Hi Brian,
The pyarrow types are automatically mapped to Parquet types (see
https://arrow.apache.org/docs/dev/cpp/parquet.html#logical-types for some
details on this mapping), and with pyarrow you can define such a decimal
type:
>>> arr = pa.array([1.2, 3.4]).cast(pa.decimal128(6, 4))
>>> table = pa.table({"col": arr})
>>> table
pyarrow.Table
col: decimal128(6, 4)
----
col: [[1.2000,3.4000]]
and then writing that table to parquet will give a decimal parquet logical
type:
>>> import pyarrow.parquet as pq
>>> pq.write_table(table, "test_decimal.parquet")
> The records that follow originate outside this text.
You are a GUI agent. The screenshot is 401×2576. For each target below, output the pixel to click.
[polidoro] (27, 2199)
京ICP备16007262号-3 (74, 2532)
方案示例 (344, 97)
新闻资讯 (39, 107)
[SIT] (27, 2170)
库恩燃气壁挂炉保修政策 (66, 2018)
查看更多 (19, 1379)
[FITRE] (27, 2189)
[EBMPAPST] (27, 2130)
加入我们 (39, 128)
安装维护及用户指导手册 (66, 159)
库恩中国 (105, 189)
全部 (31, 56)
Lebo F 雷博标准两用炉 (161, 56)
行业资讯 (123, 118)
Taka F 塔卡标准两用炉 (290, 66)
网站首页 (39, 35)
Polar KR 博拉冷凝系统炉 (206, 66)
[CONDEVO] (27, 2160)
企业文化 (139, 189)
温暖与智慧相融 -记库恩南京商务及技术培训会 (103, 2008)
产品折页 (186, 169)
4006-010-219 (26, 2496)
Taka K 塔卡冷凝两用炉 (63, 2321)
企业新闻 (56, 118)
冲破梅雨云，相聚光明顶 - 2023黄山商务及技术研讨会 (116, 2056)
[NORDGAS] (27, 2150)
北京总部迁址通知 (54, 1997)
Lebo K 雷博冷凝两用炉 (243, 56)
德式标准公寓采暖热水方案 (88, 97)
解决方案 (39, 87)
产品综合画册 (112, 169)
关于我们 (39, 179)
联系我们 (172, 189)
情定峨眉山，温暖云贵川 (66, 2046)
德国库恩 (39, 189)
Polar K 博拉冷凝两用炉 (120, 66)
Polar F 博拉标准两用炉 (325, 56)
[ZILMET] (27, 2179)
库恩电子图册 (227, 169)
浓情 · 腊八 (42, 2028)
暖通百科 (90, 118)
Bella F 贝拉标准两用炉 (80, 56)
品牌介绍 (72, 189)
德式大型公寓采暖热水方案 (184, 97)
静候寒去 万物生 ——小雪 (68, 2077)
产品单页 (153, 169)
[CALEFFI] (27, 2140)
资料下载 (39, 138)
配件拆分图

>>> pq.read_metadata("test_decimal.parquet").schema
<pyarrow._parquet.ParquetSchema object at 0x7fca43fcc900>
required group field_id=-1 schema {
optional fixed_len_byte_array(3) field_id=-1 col (Decimal(precision=6,
scale=4));
}
Best,
Joris
On Thu, 25 Apr 2024 at 05:15, Brian Kiefer <[email protected]> wrote:
> Hello,
>
> Does anyone have an example of how to write a logical type (e.g.
> Decimal(6,4)) to Parquet using pyarrow? The built in pyarrow types for
> defining a Schema do not include most logical types and I can't find
> anything in the pyarrow parquet API to further annotate the columns. Is
> there an approach for this?
>
> Thank you,
> Brian
>
>